Modern doom metal masters Yob tore through NYC, playing a massive show in the Greenpoint, Brooklyn Polish music hall, Warsaw, and they brought along a couple of colossal legends of stoner metal to help with the audacious mission of melting faces of the sold-out crowd. Heavy metal rock has been around a long time now, and along the way it has evolved greatly from Sabbath and Deep Purple to Iron Maiden and Metallica to the present head-trashing state of the genre, but these three bands proved a perfect reflection of how far these bands can develop and expand that hard-rockin’ sound.
The holy onslaught Amenra opened the show with a darkly menacing post hardcore/metal set performed to foreboding, beautiful black-and-white video art projected onto the stage as they raged. This Belgian rock priesthood is the deafeningly preaching clergy of their own birth child known as the ecclesiastical Church of Ra, and their ritualistic howling felt at times like they were damned near raising some unholy forces from the bowels of the Earth itself. Vocalist Colin H. van Eeckhout spent most of the show facing away from the audience and roaring towards the drummer rather than the crowd, but this did surprisingly little in dulling the directness of their music, as his vocals pierced the dark imagery of the video that rained off his back as he called out to the dark forces with all the pain, anguish, and anger you could ever fathom, and the audience remained devotedly transfixed throughout the whole set. It’s easy to tell why they have formed such a faithful following over the last couple decades, and the complexity of the music really drew me in from the very start, as the dizzying tempo changes with sweeping highs and lows set me up for a blessedly sanctified experience.
The Canadian metal legends Voivod played next, and they showed off why their nearly 35 years of face-melting expertise mattered in the modern post-hardcore scene, and they left the crowd utterly destroyed. This is a band who pioneered the combination of progressive, classic hard rock, thrash, and hardcore metal in a thick soup of influences that many bands use as a recipe today. They originated back in the early 80’s, but I was lured into their cult in the early 90’s after they did a cover of Pink Floyd’s “Astronime Domine,” and soon after became obsessed with their 1989 album Nothingface my senior year of high school. I was pleased to see the band has actually grown a lot since even those days, and that they still can act like a bunch of overly delighted kids rocking out on stage after all these years. Lead singer Snake (Denius Belanger) and drummer Away (Michael Langevin) are the only remnants of the original early 80’s unit, but the whole band really gels exceedingly well on all of their jams both old and new.
Eugene, Oregon’s legendary stoner metal trailblazers YOB took to the stage and dominated like the towering giants of metal they have been since the mid 90’s. Every song was like an epic journey, as the songs sometimes lasted upwards of 20 minutes per tune, but each sprawling voyage felt daring and adventurous, and the expedition always felt like there was something bold and new around each corner. Levy Seynaeve from Amenra came out to rock out on their classic “Grasping Air,” and their closer felt like it tore the roof off.
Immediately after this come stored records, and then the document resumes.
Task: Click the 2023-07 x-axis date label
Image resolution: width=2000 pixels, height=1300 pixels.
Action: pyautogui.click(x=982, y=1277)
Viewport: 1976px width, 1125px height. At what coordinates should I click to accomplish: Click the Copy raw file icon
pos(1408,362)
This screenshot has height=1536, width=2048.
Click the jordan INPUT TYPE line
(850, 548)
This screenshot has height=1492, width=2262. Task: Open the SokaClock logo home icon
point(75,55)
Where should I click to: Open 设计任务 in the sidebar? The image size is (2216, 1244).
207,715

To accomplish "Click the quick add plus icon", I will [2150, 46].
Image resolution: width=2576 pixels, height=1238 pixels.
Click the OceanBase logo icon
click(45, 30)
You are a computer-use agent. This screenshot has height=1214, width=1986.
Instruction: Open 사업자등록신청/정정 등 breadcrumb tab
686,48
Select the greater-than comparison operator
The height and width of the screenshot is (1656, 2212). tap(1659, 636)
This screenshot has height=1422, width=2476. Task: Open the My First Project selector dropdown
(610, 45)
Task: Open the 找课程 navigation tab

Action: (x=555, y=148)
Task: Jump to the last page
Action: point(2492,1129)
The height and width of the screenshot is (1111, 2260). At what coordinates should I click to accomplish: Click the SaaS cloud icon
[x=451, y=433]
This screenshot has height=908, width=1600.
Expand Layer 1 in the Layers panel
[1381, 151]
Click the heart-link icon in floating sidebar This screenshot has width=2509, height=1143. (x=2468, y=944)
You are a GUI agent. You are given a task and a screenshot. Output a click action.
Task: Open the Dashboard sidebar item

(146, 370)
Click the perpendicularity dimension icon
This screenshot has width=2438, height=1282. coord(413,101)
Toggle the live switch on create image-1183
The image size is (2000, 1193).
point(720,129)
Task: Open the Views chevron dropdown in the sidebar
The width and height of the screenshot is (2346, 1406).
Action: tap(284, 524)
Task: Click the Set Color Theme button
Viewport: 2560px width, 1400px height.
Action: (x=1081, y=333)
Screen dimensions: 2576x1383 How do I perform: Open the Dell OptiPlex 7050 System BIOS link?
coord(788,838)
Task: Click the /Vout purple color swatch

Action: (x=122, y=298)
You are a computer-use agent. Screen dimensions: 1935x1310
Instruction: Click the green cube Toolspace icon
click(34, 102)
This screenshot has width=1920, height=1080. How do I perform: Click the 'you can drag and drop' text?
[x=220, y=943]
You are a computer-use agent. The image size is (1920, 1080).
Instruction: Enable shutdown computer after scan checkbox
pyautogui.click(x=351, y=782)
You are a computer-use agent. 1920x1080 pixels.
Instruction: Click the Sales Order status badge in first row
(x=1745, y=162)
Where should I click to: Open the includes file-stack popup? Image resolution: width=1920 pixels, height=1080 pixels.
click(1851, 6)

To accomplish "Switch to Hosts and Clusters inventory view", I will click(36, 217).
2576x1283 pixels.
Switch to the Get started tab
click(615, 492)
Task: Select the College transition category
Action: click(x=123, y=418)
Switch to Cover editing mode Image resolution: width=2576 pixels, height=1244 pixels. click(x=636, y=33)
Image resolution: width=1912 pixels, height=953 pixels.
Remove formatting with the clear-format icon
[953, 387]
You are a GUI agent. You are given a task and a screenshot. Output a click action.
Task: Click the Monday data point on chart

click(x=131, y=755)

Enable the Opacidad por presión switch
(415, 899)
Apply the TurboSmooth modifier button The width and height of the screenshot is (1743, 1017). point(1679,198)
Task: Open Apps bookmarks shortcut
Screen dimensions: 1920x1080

Frontman and guitarist Mike Scheidt had a major health scare a couple years back which influenced a temporary shuttering of the band, but now he’s back and playing with all the blisteringly angry howl he had always been known for and plenty more. Still, as much as I have idolized dark and angry visions, it was their more tripped-out psychedelic side that really took drew me in during the show, and the ease and flow of the expansion of their components really fit together to make a powerfully dense and devilishly diverse sound.